Apple contro Nokia alla corte d'Albione

Cupertino estende geograficamente il conflitto brevettuale rivolgendosi ad una Corte britannica. Nulla di nuovo secondo l'azienda finlandese, che denuncia la pressione indebita

Roma – Apple ha fatto causa a Nokia anche nel Regno Unito, per questioni di proprietà intellettuale analoghe a quelle già sollevate negli Stati Uniti .

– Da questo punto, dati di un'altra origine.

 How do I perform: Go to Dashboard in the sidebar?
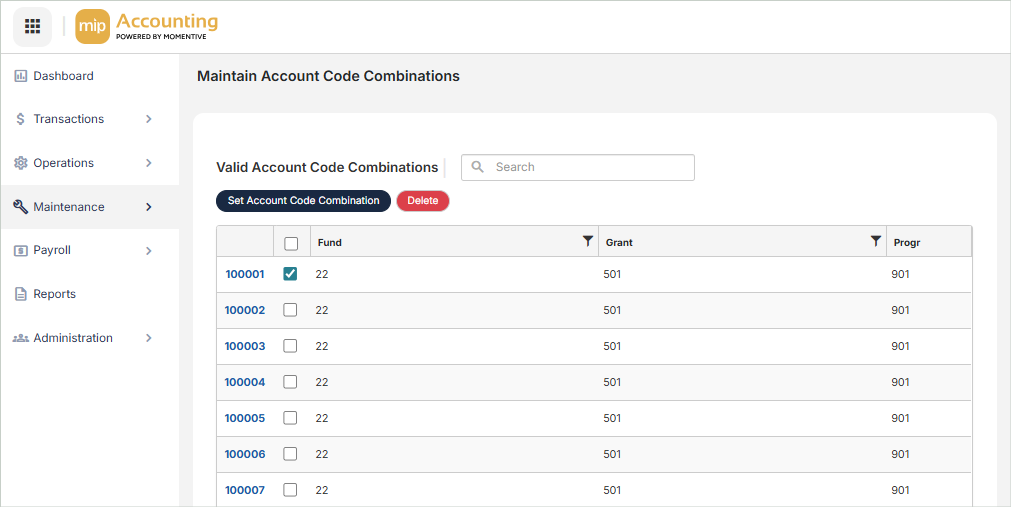point(63,76)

La denuncia per violazione brevettuale è stata depositata presso l’Alta Corte di Giustizia nel Regno Unito, paese in cui i costi dei processi di questo tipo sono fra i più onerosi , nell’ambito di una più ampia guerra iniziata ad ottobre dalla Finlandese (che accusava Apple di utilizzare 10 suoi brevetti in iPhone) e proseguita con la controffensiva di Apple e presso l’ International Trade Commission (che ha, teoricamente, anche il poteri di bandire le importazioni di prodotti specifici).

Il gioco al rialzo ha quindi superato l’oceano approdando sul suolo di Sua Maestà. Nokia ha risposto piccata: “È un sorprendente sviluppo che sembra pensato appositamente per far pressione sulle vicende pendenti tra le due aziende”. Spiega infatti il portavoce Mark Durrant che “non cambia nulla nella sostanza della questione”.

Al momento, d’altronde, sembra che effettivamente la nuova causa sia sostanzialmente uguale a quella già presentata negli Stati Uniti. Il motivo più accreditato dell’apertura del nuovo fronte sembra essere la volontà di migliorare le probabilità di una vittoria.